━━━━━ RECORDS SHOWN

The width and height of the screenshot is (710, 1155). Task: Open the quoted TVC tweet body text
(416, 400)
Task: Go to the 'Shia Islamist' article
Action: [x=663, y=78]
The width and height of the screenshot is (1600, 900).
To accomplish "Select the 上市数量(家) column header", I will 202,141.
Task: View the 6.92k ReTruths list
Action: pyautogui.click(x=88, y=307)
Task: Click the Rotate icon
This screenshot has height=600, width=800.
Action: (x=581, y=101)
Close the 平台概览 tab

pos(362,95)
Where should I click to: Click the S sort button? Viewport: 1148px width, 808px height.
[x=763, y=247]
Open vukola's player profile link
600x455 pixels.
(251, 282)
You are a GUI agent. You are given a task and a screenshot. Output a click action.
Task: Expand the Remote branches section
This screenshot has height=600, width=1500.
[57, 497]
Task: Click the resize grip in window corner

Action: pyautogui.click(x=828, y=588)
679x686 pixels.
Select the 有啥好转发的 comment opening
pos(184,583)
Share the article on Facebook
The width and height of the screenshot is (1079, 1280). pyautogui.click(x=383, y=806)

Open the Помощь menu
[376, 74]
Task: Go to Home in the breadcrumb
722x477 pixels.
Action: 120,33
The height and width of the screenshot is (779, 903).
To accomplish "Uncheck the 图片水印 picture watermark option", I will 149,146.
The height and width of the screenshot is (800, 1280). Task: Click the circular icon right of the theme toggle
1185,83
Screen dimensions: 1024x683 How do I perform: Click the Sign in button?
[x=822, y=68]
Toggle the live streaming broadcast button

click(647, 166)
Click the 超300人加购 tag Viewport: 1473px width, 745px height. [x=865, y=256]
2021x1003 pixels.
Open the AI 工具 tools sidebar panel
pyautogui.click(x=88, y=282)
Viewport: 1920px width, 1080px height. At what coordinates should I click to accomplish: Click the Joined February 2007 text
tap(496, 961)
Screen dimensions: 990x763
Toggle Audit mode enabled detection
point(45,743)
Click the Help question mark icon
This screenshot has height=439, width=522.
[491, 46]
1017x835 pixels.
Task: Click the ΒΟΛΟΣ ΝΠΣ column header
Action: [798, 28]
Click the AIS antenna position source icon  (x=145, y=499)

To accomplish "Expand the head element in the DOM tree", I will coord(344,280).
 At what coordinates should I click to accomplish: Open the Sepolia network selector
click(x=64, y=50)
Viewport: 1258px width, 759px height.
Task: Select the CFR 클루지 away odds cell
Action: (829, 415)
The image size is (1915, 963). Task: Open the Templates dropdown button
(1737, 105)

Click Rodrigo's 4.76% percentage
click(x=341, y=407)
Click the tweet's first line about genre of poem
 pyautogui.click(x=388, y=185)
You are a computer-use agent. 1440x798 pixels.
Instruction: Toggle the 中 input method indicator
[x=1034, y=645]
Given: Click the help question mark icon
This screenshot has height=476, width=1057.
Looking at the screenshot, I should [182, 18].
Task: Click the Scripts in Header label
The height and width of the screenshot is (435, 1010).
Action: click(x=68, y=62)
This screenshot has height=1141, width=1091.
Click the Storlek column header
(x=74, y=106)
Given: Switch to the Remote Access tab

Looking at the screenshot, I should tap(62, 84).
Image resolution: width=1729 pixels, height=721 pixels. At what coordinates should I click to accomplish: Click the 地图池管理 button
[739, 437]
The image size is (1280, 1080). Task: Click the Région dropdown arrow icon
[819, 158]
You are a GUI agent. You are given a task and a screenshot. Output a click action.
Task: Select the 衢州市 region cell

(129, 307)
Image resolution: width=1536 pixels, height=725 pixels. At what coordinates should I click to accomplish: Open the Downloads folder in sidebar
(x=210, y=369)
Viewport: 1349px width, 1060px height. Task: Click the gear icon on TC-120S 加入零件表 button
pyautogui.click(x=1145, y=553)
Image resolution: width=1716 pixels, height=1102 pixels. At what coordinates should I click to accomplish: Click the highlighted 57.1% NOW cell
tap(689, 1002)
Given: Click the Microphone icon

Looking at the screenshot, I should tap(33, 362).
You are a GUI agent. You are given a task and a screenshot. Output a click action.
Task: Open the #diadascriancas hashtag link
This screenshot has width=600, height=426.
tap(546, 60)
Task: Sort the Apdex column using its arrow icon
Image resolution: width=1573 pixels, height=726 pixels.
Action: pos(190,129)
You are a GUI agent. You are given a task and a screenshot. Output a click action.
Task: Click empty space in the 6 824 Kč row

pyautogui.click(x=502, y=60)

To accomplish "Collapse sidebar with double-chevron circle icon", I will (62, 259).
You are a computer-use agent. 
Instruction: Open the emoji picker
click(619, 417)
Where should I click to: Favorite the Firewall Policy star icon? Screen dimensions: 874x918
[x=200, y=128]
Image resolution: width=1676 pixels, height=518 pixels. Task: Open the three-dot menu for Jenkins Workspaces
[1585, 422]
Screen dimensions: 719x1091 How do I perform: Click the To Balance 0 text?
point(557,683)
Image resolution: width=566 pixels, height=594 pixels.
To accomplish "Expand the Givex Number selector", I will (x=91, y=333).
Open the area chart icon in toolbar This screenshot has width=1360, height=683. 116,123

━━━━━━━━━━

GOAL OF THE EXERCISE
Retype the material above exactly as given.

EXERCISE RESPONSE
The width and height of the screenshot is (710, 1155). Task: Open the quoted TVC tweet body text
(416, 400)
Task: Go to the 'Shia Islamist' article
Action: [x=663, y=78]
The width and height of the screenshot is (1600, 900).
To accomplish "Select the 上市数量(家) column header", I will 202,141.
Task: View the 6.92k ReTruths list
Action: pyautogui.click(x=88, y=307)
Task: Click the Rotate icon
This screenshot has height=600, width=800.
Action: (x=581, y=101)
Close the 平台概览 tab

pos(362,95)
Where should I click to: Click the S sort button? Viewport: 1148px width, 808px height.
[x=763, y=247]
Open vukola's player profile link
600x455 pixels.
(251, 282)
You are a GUI agent. You are given a task and a screenshot. Output a click action.
Task: Expand the Remote branches section
This screenshot has height=600, width=1500.
[57, 497]
Task: Click the resize grip in window corner

Action: pyautogui.click(x=828, y=588)
679x686 pixels.
Select the 有啥好转发的 comment opening
pos(184,583)
Share the article on Facebook
The width and height of the screenshot is (1079, 1280). pyautogui.click(x=383, y=806)

Open the Помощь menu
[376, 74]
Task: Go to Home in the breadcrumb
722x477 pixels.
Action: 120,33
The height and width of the screenshot is (779, 903).
To accomplish "Uncheck the 图片水印 picture watermark option", I will 149,146.
The height and width of the screenshot is (800, 1280). Task: Click the circular icon right of the theme toggle
1185,83
Screen dimensions: 1024x683 How do I perform: Click the Sign in button?
[x=822, y=68]
Toggle the live streaming broadcast button

click(647, 166)
Click the 超300人加购 tag Viewport: 1473px width, 745px height. [x=865, y=256]
2021x1003 pixels.
Open the AI 工具 tools sidebar panel
pyautogui.click(x=88, y=282)
Viewport: 1920px width, 1080px height. At what coordinates should I click to accomplish: Click the Joined February 2007 text
tap(496, 961)
Screen dimensions: 990x763
Toggle Audit mode enabled detection
point(45,743)
Click the Help question mark icon
This screenshot has height=439, width=522.
[491, 46]
1017x835 pixels.
Task: Click the ΒΟΛΟΣ ΝΠΣ column header
Action: [798, 28]
Click the AIS antenna position source icon  (x=145, y=499)

To accomplish "Expand the head element in the DOM tree", I will coord(344,280).
 At what coordinates should I click to accomplish: Open the Sepolia network selector
click(x=64, y=50)
Viewport: 1258px width, 759px height.
Task: Select the CFR 클루지 away odds cell
Action: (829, 415)
The image size is (1915, 963). Task: Open the Templates dropdown button
(1737, 105)

Click Rodrigo's 4.76% percentage
click(x=341, y=407)
Click the tweet's first line about genre of poem
 pyautogui.click(x=388, y=185)
You are a computer-use agent. 1440x798 pixels.
Instruction: Toggle the 中 input method indicator
[x=1034, y=645]
Given: Click the help question mark icon
This screenshot has height=476, width=1057.
Looking at the screenshot, I should [182, 18].
Task: Click the Scripts in Header label
The height and width of the screenshot is (435, 1010).
Action: click(x=68, y=62)
This screenshot has height=1141, width=1091.
Click the Storlek column header
(x=74, y=106)
Given: Switch to the Remote Access tab

Looking at the screenshot, I should tap(62, 84).
Image resolution: width=1729 pixels, height=721 pixels. At what coordinates should I click to accomplish: Click the 地图池管理 button
[739, 437]
The image size is (1280, 1080). Task: Click the Région dropdown arrow icon
[819, 158]
You are a GUI agent. You are given a task and a screenshot. Output a click action.
Task: Select the 衢州市 region cell

(129, 307)
Image resolution: width=1536 pixels, height=725 pixels. At what coordinates should I click to accomplish: Open the Downloads folder in sidebar
(x=210, y=369)
Viewport: 1349px width, 1060px height. Task: Click the gear icon on TC-120S 加入零件表 button
pyautogui.click(x=1145, y=553)
Image resolution: width=1716 pixels, height=1102 pixels. At what coordinates should I click to accomplish: Click the highlighted 57.1% NOW cell
tap(689, 1002)
Given: Click the Microphone icon

Looking at the screenshot, I should tap(33, 362).
You are a GUI agent. You are given a task and a screenshot. Output a click action.
Task: Open the #diadascriancas hashtag link
This screenshot has width=600, height=426.
tap(546, 60)
Task: Sort the Apdex column using its arrow icon
Image resolution: width=1573 pixels, height=726 pixels.
Action: pos(190,129)
You are a GUI agent. You are given a task and a screenshot. Output a click action.
Task: Click empty space in the 6 824 Kč row

pyautogui.click(x=502, y=60)

To accomplish "Collapse sidebar with double-chevron circle icon", I will (62, 259).
You are a computer-use agent. 
Instruction: Open the emoji picker
click(619, 417)
Where should I click to: Favorite the Firewall Policy star icon? Screen dimensions: 874x918
[x=200, y=128]
Image resolution: width=1676 pixels, height=518 pixels. Task: Open the three-dot menu for Jenkins Workspaces
[1585, 422]
Screen dimensions: 719x1091 How do I perform: Click the To Balance 0 text?
point(557,683)
Image resolution: width=566 pixels, height=594 pixels.
To accomplish "Expand the Givex Number selector", I will (x=91, y=333).
Open the area chart icon in toolbar This screenshot has width=1360, height=683. 116,123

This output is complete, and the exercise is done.